Muhammed (sav) bu hikmetli sözüyle, uyunduğu zaman biyolojik manada ölüm gerçekleştiğine değil, uyuyan insanın bizim anladığımızdan farklı bir anlamda "canının alındığına" dikkat çekmiştir. Ünlü İslam alimi ve müfessir İbn Kesir de, Al-i İmran Suresi'nin tefsirini yaparken, diğer pek çok delil ile birlikte söz konusu hadis-i şerifi kullanmıştır. İbn Kesir'in tefsirinde, "vefea" kelimesinin uykuya işaret ettiği, aynı kelimenin diğer ayetlerde ne şekilde yer aldığı gösterilerek açıklanır. Bu açıklamaların ardından, İbn Kesir, İbn Ebu Hatim'den rivayet edilen bir hadisi de kullanarak kanaatini şöyle ifade eder:

İbn Ebu Hatim diyor ki; "Bize babam... Hasan'dan rivayet etti ki, o, 'Seni vefat ettireceğim..." ayeti hakkında şu açıklamada bulunmuştur: Burası, 'Seni uyku ölümü ile öldüreceğim, yani uyutacağım' anlamındadır ki, Allah Teala Hz. İsa (as)'ı uykuda iken göğe kaldırmıştır... Cenab-ı Hak, Hz. İsa (as)'ı şüphe götürmeyen bir gerçek olarak, uyku ile vefat ettirdikten sonra göğe çekmiş ve o dönemde kendisine eziyet eden Yahudilerin eziyetlerinden kurtarmıştır.4

2) Katele: Öldürmek

Kuran'da ölüm konusu anlatılırken genelde kullanılan kelime Arapça'da "öldürmek" anlamına gelen "katele"

kelimesidir. Mümin Suresi'nde "katele" kelimesi şu şekilde kullanılmaktadır:

Firavun dedi ki: "Bırakın beni, Musa'yı öldüreyim (aktul) de o (gitsin) Rabbine yalvarıp-yakarsın"...

(Mümin Suresi, 26)

Ayette geçen "Musa'yı öldüreyim" ifadesinin Arapçası "aktul Musa" şeklindedir. Bu kelime katele fiilinden türemiştir. Bir diğer ayette ise aynı kelime şu şekilde kullanılmaktadır:

... Peygamberleri haksız yere öldürmelerindendi (yaktulune)... (Bakara Suresi, 61)

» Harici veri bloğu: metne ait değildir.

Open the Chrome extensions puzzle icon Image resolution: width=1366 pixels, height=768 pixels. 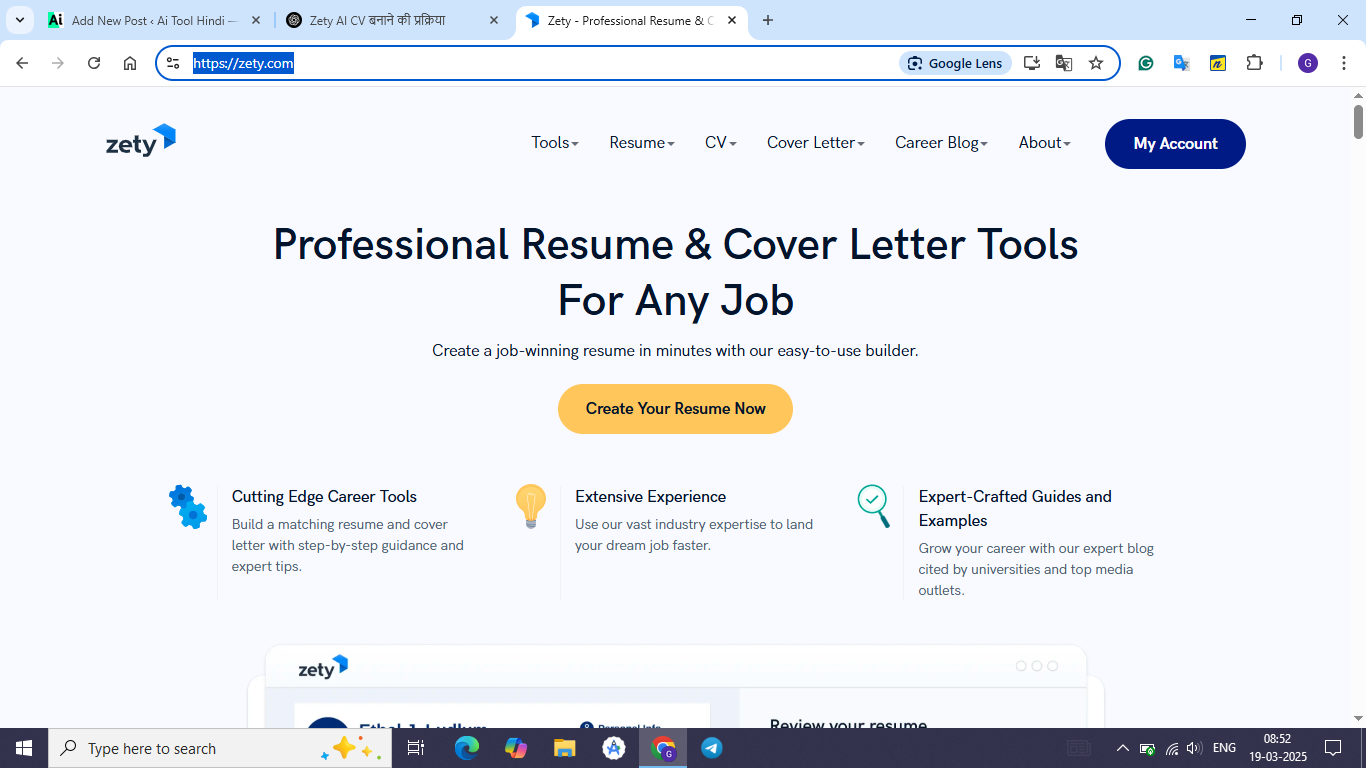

Ayette geçen "öldürmelerindendi" kelimesinin Arapçası "yaktulune" şeklindedir ve yine aynı şekilde katele kelimesinden türemiştir. Ve tercümede de açıkça ifade edildiği gibi "öldürmek" anlamına gelmektedir. Aşağıda peygamberlerin ölümünü açıklayan bazı ayetlerde "katele" fiilinin ne şekilde kullanıldığı belirtilmektedir. Parantez içinde anlamları bildirilen tüm kelimelerin fiil kökleri KATELE'dir:

... Onların bu sözlerini ve peygamberleri haksız yere öldürmelerini (katlehum) yazacağız... (Al-i İmran Suresi, 181)

... De ki: "Eğer inanıyor idiyseniz, daha önce ne diye Allah'ın peygamberlerini öldürüyordunuz?"

(taktulune) (Bakara Suresi, 91)

Allah'ın ayetlerini inkar edenler, peygamberleri haksız yere öldürenler (yaktulune) ve insanlardan adaleti emredenleri öldürenler; (yaktulune)... (Al-i İmran Suresi, 21)

(16)

"Öldürün (uktulu) Yusuf'u veya onu bir yere atıp-bırakın..." (Yusuf Suresi, 9)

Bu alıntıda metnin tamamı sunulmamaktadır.